When I look at bar 5 in the score you linked to, all looks fine to me (using MuseScore 2.1). Is there something I would need to do in order to reproduce the problem? It is possible the person who edited the file before you messed something up, but whatever correction you made apparently "took".
In reply to In general manual… by Marc Sabatella
Marc, it's a strange situation. The file looks fine on the transcriber's own PC. Only after an upload did the problem show up on musescore.com here:
https://musescore.com/user/27968710/scores/5026767
After I downloaded the score and corrected the beaming (back to what the transcriber actually did) and uploaded to the Lieder Corpus, the score seems fine and the correction indeed "took". I can't seem to reproduce this...
In reply to Marc, it's a strange… by DanielR
Only thing I can think is that the user who uploaded it was mistaken about it looking fine on his machine, maybe it did at one point but then something changed in the layout and he failed to notice it broke his manual adjustment. Do you know he performed the manual adjustment that led to this?
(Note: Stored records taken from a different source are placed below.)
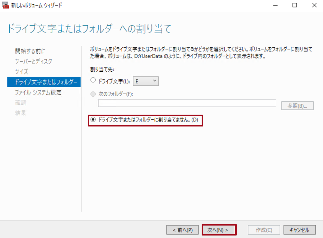Image resolution: width=323 pixels, height=238 pixels.
Task: Choose 'ドライブ文字またはフォルダーに割り当てません' option
Action: (92, 121)
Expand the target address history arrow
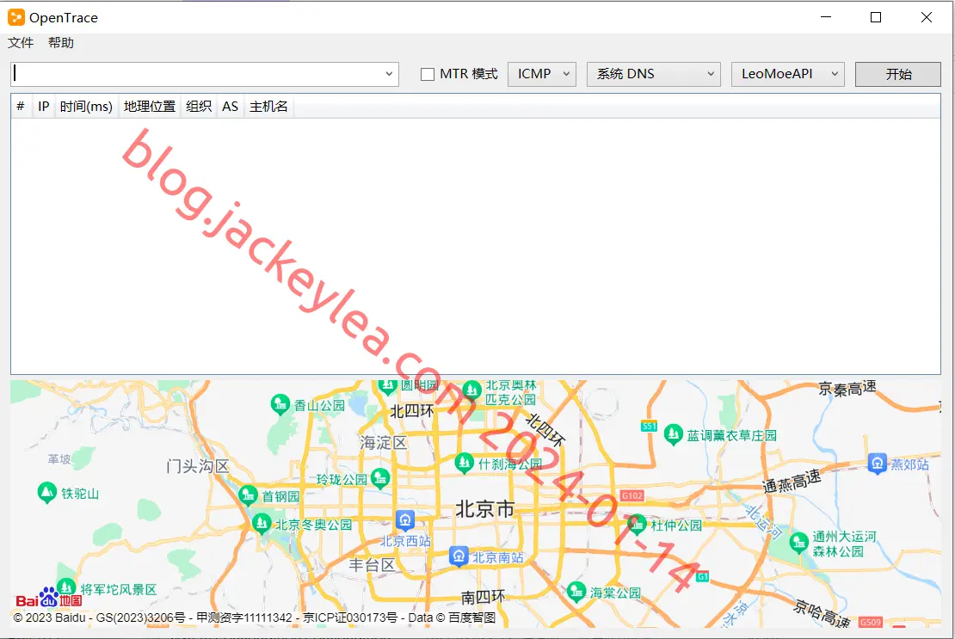Image resolution: width=955 pixels, height=639 pixels. pyautogui.click(x=389, y=74)
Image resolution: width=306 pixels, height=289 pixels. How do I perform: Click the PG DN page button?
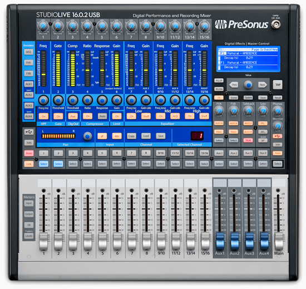point(219,89)
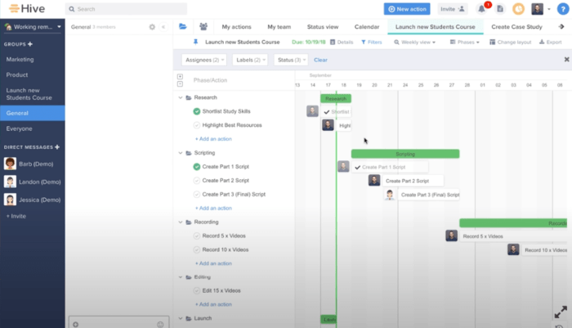572x328 pixels.
Task: Switch to the Calendar tab
Action: [x=366, y=27]
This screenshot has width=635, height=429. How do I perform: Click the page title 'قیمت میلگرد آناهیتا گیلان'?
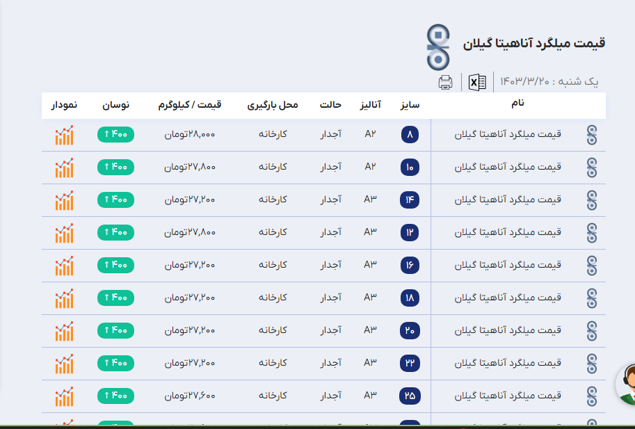click(534, 43)
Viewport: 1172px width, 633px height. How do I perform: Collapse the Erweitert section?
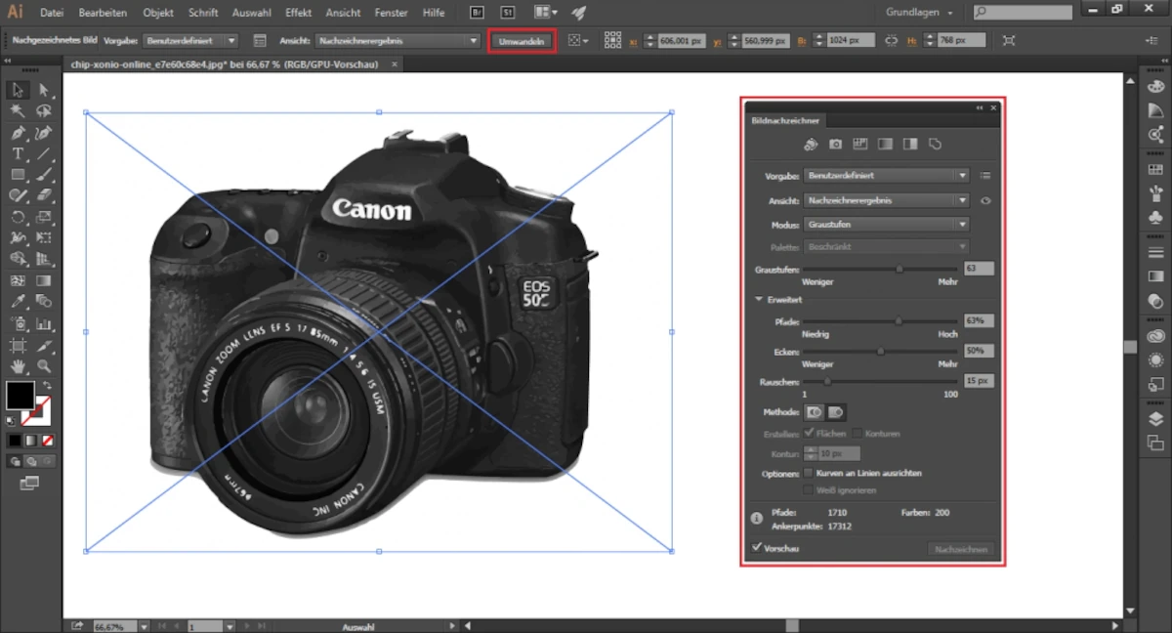(x=759, y=300)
In reply to Only thing I can think is… by Marc Sabatella
Latest comment from the transcriber:
I have tried very hard to replicate the problem, by typing in that bar several times and editing it in different ways, but I have failed - when I upload it, it stays the same. Perhaps all that is required is to delete the bar, type it in again, and adjust the beam, then see if it uploads without changing.